Strange and Difficult Times

Notes on a Global Pandemic


‘We had hoped that we lived in a world that would rally in the face of a common threat. Instead, we found that the collective good is abandoned for the economic and political benefit of a handful of people, and nationalist myths of exceptionalism rob billions of their right to survive.’

In this new collection, Nanjala Nyabola takes stock of the state of the world in a moment of crisis, reflecting on both the historical and the novel injustices that have shaped Covid’s starkly different outcomes between and within countries and communities. From vaccine distribution and mutual aid in the Global South to Western commentary on pandemics in Africa, Nyabola exposes a global society scarred by colonial legacies, nationalist competition and ingrained biases.
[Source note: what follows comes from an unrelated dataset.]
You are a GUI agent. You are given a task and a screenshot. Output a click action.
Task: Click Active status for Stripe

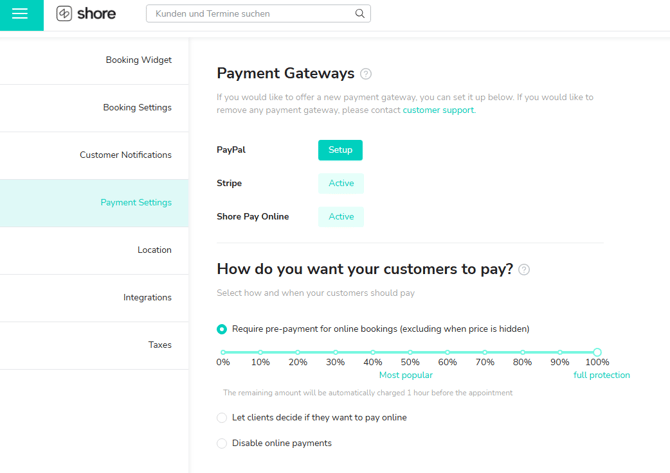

These essays are an inventory of the staggering political and social failures of our time, and the myths that can no longer survive in the pandemic’s wake. Watching Covid spread in Kenya and around the world, and offering an international critique of Global North narratives about the South’s experience, Nyabola’s incisive writing reveals harsh truths about where and how the system was broken, and considers the future of our shared post-pandemic world.


Nanjala Nyabola is a writer and political analyst based in Nairobi, Kenya. Her work focuses on structural injustice, the intersection between technology and politics, and migration and human mobility. Her previous collection Travelling While Black, also published by Hurst, was shortlisted for the Stanford Dolman Travel Book of the Year.